Epilog

5.4K 264 162
                                    


Przeczytaj proszę, notatkę na dole!

Brak ukochanej osoby obok siebie, obudził młodą Aurorę Black. Zdziwiona jej nieobecnością, szybko otworzyła oczy, jednak ropa, która zebrała się jej w kąciku oczu, jej to nie umożliwiła. Przetarła twarz dłonią, po czym sięgnęła po różdżkę. Nie słyszała wcześniej płaczu dziecka, więc dlaczego jej partner miałby tak wcześnie wstać?

Powoli, po cichu, zajrzała do pokoju swojej córeczki, tam także nie było jej męża. Zeszła po schodach do przytulnego salonu w kolorach beżu, a z niego przeszła do kuchni. Zastała tam niezbyt wysokiego, czarnowłosego, młodego mężczyznę. Odetchnęła z ulgą, trochę za głośno, ponieważ brunet obrócił się w jej stronę.

- Co się stało, że tak wcześnie wstałeś? Adara nie płakała... - mruknęła szatynka, przymrużając oczy podejrzliwie.

- Nie mogłem spać. - wytłumaczył się Regulus, opierając się o blat i nerwowo postukując w niego palcami. Nie było to w jego zwyczaju, co nie uszło uwadze Aurorze.

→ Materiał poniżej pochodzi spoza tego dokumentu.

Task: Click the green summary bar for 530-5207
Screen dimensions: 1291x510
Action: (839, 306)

- Regulusie, co się dzieję? Lepiej mi powiedz. - powiedziała poddenerwowana, Black zacisnął dłonie w pięści i spojrzał swoimi ciemnozielonymi oczami wprost w brązowe oczy kobiety.

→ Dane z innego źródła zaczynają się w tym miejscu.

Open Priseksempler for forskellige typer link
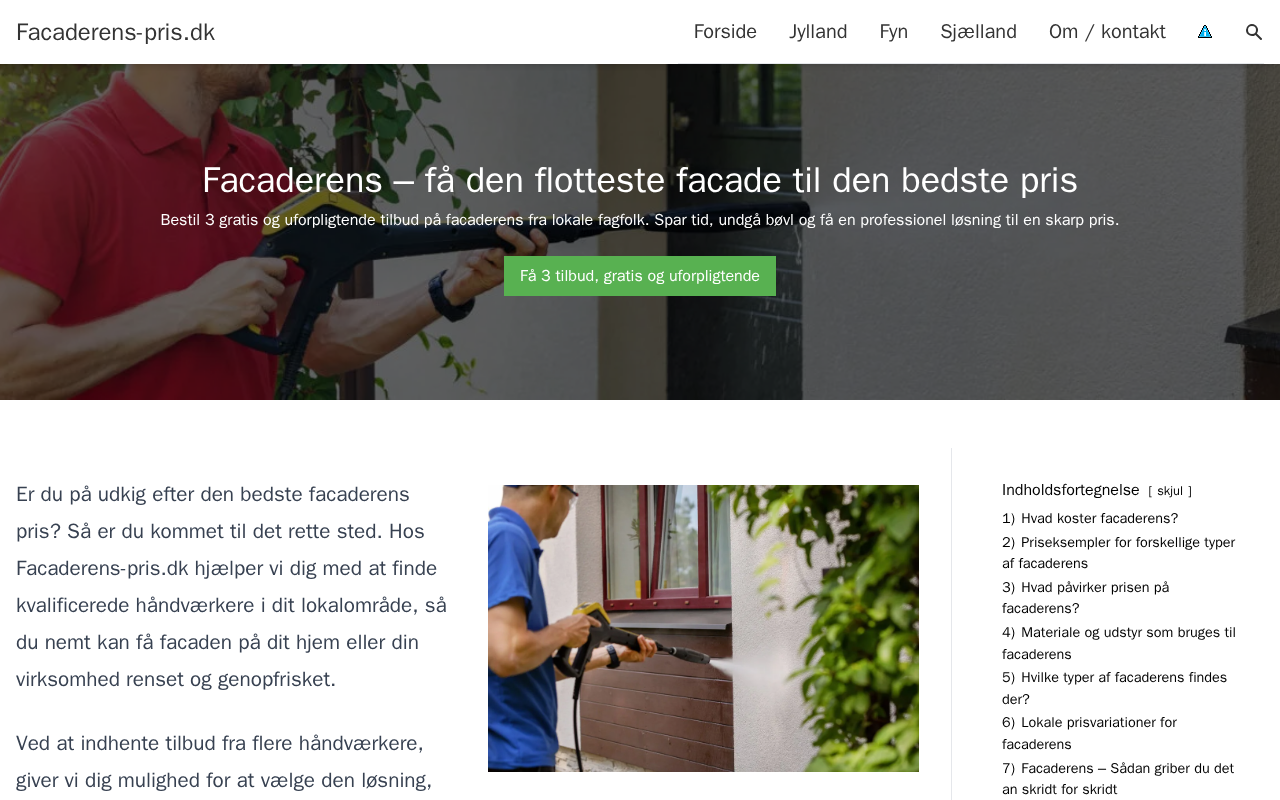1280x800 pixels. point(1119,553)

Nie chciał jej powiedzieć, wolał, żeby myślała, że wróci. Że się kiedyś spotkają, że będzie mieć nadzieję. Wiedział jednak też, że nie będzie miał tak silnej woli żeby skłamać jej w żywe oczy.

Był słaby.

Wyciągnął z kieszeni medalion. Aurora wpatrywała się w niego mając nadzieję, że śni. Sen na jawie, przecież zdarzał się jej tak często...

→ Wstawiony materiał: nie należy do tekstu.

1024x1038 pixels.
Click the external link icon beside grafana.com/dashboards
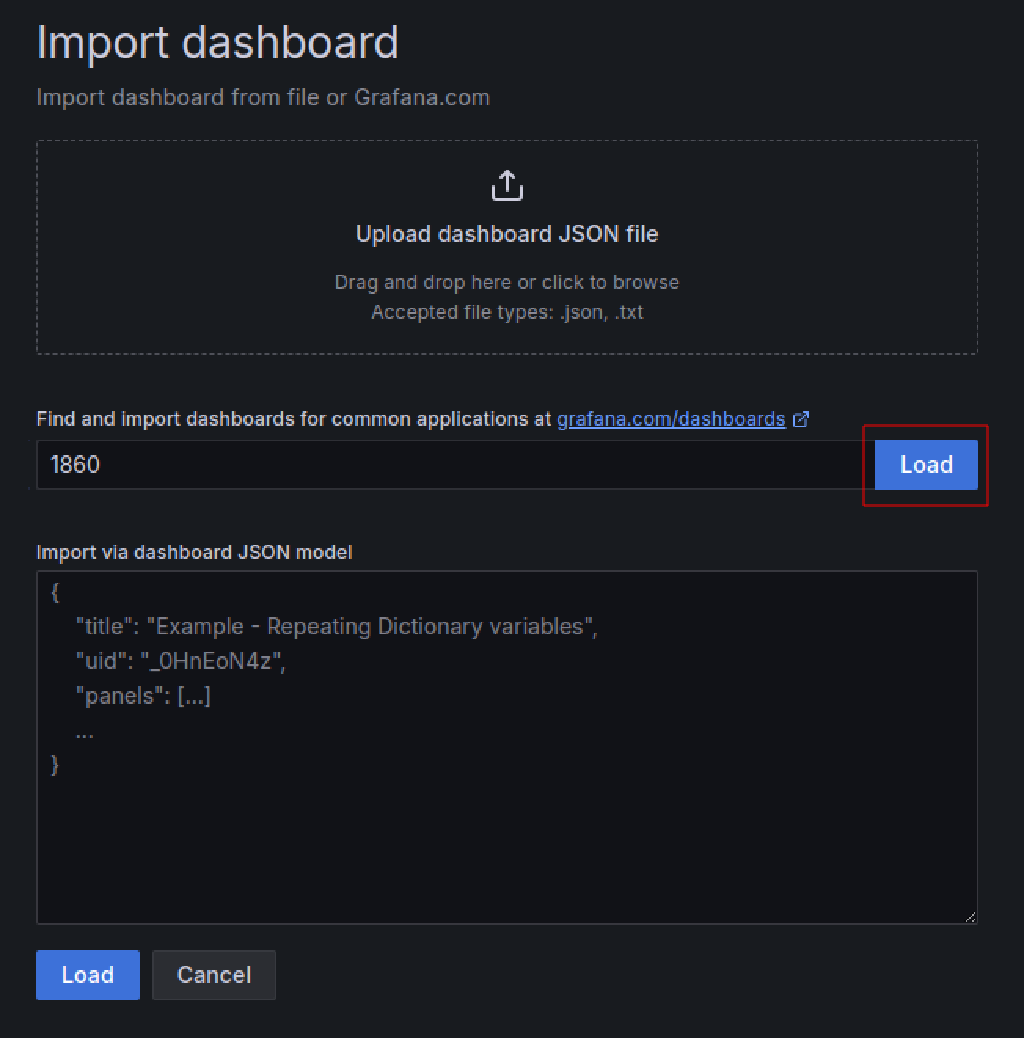click(800, 419)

- Mówiłeś, że tego nie zrobisz! Obiecałeś!- szatynka pokręciła głową, a łzy wypełniły jej oczy. Regulus przymknął oczy.

- Zrozum Auroro, Stworek...

- Gdzieś mam co powiedział ci Stworek! - przerwała mu zrozpaczona, Regulus podszedł do niej i mocno przytulił.

- Adara śpi. Shh... To pomoże Go zniszczyć. - wyszeptał, ocierając jej łzy, chociaż sam był na skraju wytrzymania.

- Chcesz teraz zgrywać bohatera, Regulusie? - prychnęła. - Pomyśl, o mnie, o Adarze... Masz dla kogo żyć.

Wiedział to. Wiedział, że je zostawi, zamykając tym ostatni rozdział swojego życia. Zawsze uważał, że jego życie było okrutne, wyparne z emocji. Zabijał, obserwował śmierć innych, robiąc to na zawołanie mordercy. Był ślepy wierząc w ideę, którą mu wpajano. Był ślepy na wiele rzeczy, na które było za późno. Nigdy nie uważał się za bohatera. Właściwie bliżej mu było do przestępcy niż bohatera - tak twierdził. Od zawsze ranił ludzi, w ten czy inny sposób, ale najgorsze było to, że ostatnią osobą, którą zranił była właśnie ona. Osoba, która pomogła mu wydostać się z samego dna, która pokazała mu czym jest miłość.

- Dziękuję. Dziękuję za wszystko. Dziękuję za to, że uwierzyłaś we mnie, nie odrzuciłaś kiedy dowiedziałaś się kim jestem, za to, że nadal tu jesteś, i że... cholera pokochałaś mnie. Pokazałaś co to znaczy czuć. Dotąd nie wierzyłem w miłość, była to zwykła bajka dla naiwnych dzieci, które myślą, że czeka na nich księżniczka lub rycerz na białym koniu. Może w naszej bajce było inaczej, jeżeli w ogóle naszą historię można nazwać bajką, ale te uczucie istnieje. Nauczyłaś mnie kochać, Auroro Robinson. - rzekł Regulus, używając jej panieńskiego nazwiska. Dziewczyna, pomimo tego, że starała się być silna - wybuchła płaczem. Płaczem, który był jak nóż prosto w serce dla Regulusa, który chował z powrotem medalion do kieszeni swoich spodni. Pocałował w czoło dziewczynę, po czym oddalił się od niej. Nie mógł znieść tego widoku. Aurora najchętniej rzuciła by się za nim, ale nie mogła. Brunet rzucił ostatnie spojrzenie w jej mokre oczy, w których był widoczny ból, a następnie aportował się, zostawiając w pomieszczeniu szept na wzór słów „Kocham cię".